The Padma Bhushan awardee and winner of honours like the K L Saigal Memorial Award, the Dinanath Mangeshkar Puraskar, the Lata Mangeshkar Award and the Sangeet Natak Akademi Award did less than 55 films in a career that lasted for almost 60 years, with his last film being the 2005 Yatra, released in 2007. He also composed over 200 non-film songs and for nine television serials.

“If I am known for something, it is for the standard of music that I compose,” he told me. “I will never leave my tradition. I have always accepted only that work to which I could do justice. In films, I did not look at banners, setups or big names. I want the filmmakers to be deeply involved, and have good lyrics and a free hand. Every song of mine is a creation. I cannot copy, rehash or take any easy way out.” Naturally, the composer was livid when one of his chartbusters, Aaja re aaja re o mere dilbar aaja from Noorie was re-created and crassly used in a non-film video Happily, none of Khayyam’s other compositions were desecrated. And the composer’s exotic compositions included, among many others, Ae dil-e-nadaan from Razia Sultan, Kahin ek masoom nazuk si ladki from Shankar HussainDikhayi diye yun from Bazaar, Na jaane kya hua from Dard, Maana teri nazar mein from Ahista Ahista and Simti hui yeh ghadiyaan from Chambal Ki Kasam.

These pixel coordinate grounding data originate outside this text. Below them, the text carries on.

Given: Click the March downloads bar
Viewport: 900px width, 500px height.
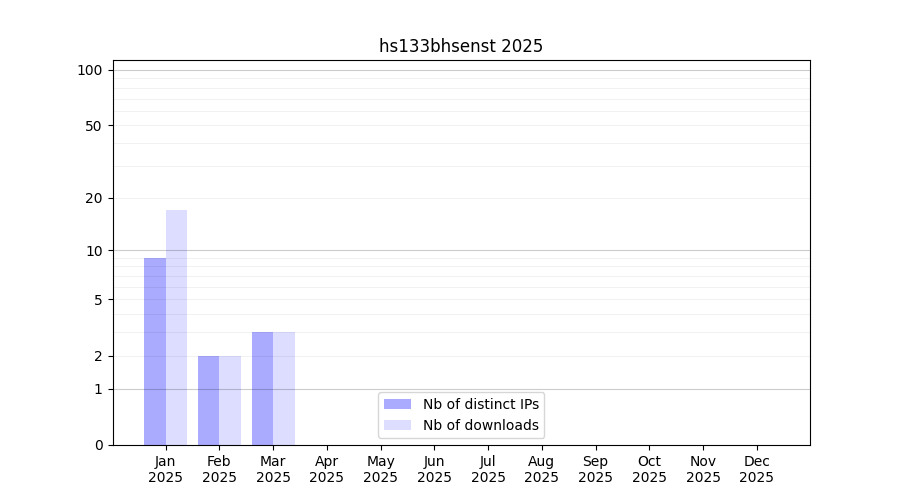Looking at the screenshot, I should [x=284, y=388].
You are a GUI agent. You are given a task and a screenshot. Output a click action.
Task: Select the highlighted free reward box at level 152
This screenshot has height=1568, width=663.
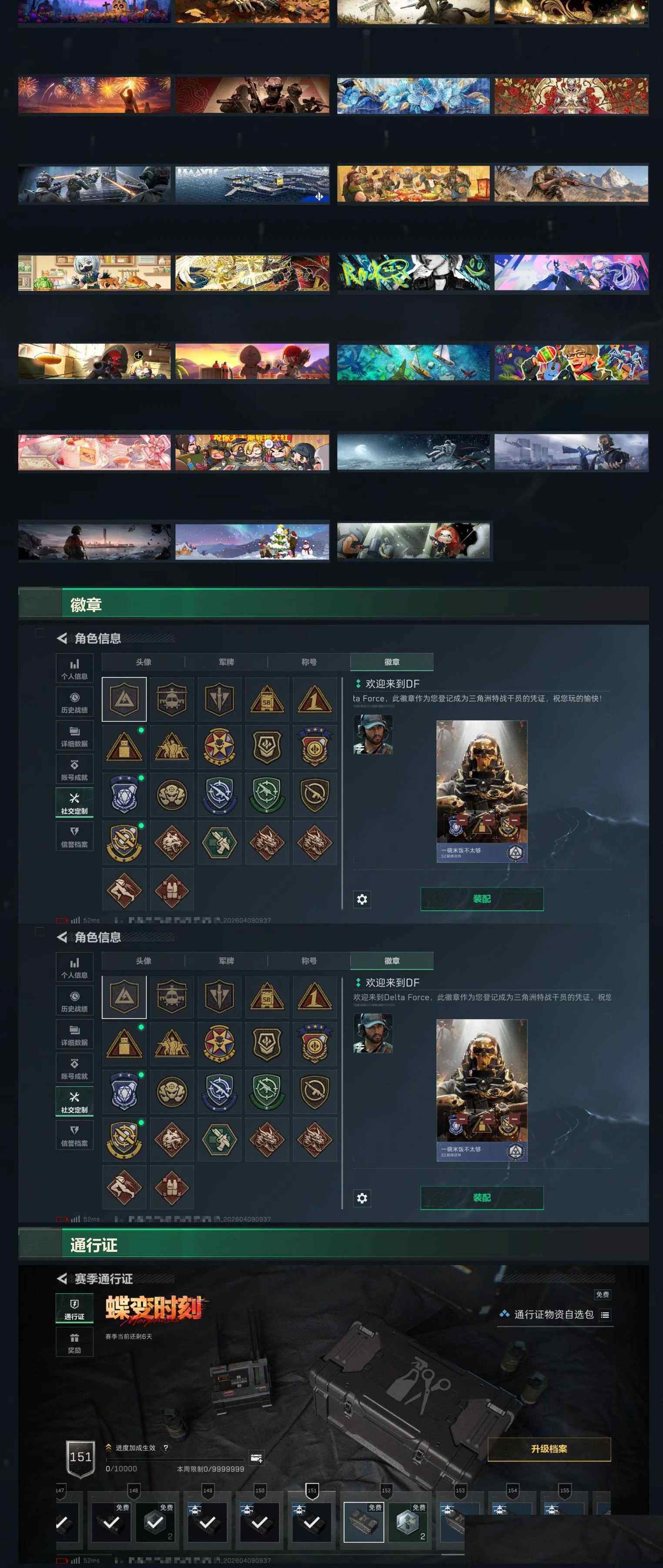364,1522
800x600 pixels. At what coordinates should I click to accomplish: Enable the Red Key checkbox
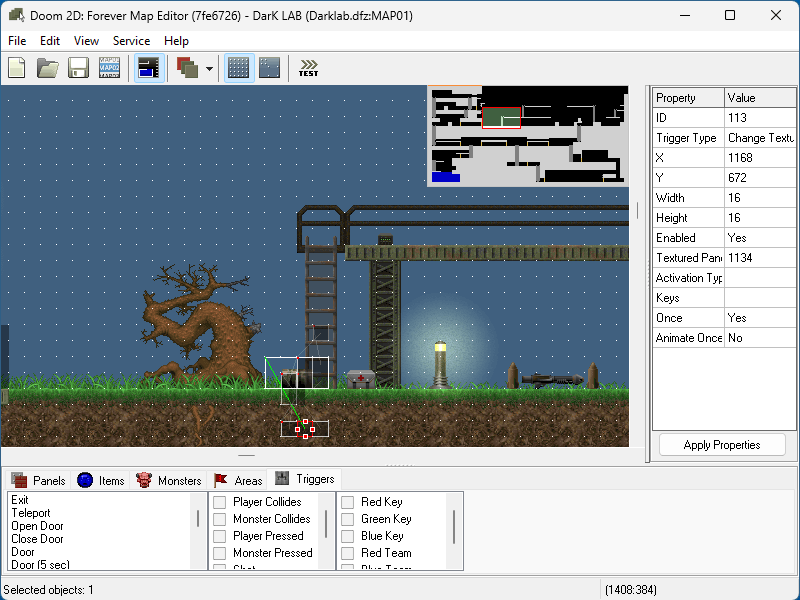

However, this was in his post-Kabhi Kabhie phase that began in 1976, in which Khayyam composed more than half of his total number of films, thanks to Yash Chopra signing him at lyricist Sahir’s persuasion.

Individualistic

However, it was Khayyam’s earlier compositions that saw him at his individualistic best — like Shaam-e-gham ki kasam (Footpath), Phir na kije meri gustakh nazar (Phir Subah Hogi), Jeet hi lenge baazi and Jaane kya dhoondti rehti hai (Shola Aur Shabnam), Tum apne ranj-o-gham (Shagoon), Baharon mera jeevan bhi sawaaro (Aakhri Khat) and Tu hi sagar hai tu hi kinara (Sankalp).

The man who had seen so much struggle (after the 1967 Aakhri Khat with Chetan Anand, he was out of work for five years) was also a true-blue Indian. His son, at the age of seven, had asked him if he could practice Hinduism, and he was allowed to follow his heart. Khayyam’s music room was adorned with a huge gift from Mumbai’s ISKCON Temple — a large picture of Radha and Krishna. Prayers were also offered at home daily to all faiths, and even copies of the Holy Bible, the Gita, Quran and Granth Sahib were worshipped. And the legend told me, “In the Quran, it has been mentioned that Allah sent 1,24,000 messengers to spread his word, and as there are only a few thousand mentioned in it, the rest must be from different faiths!” As a musician, and as a man, Khayyam was one of a kind.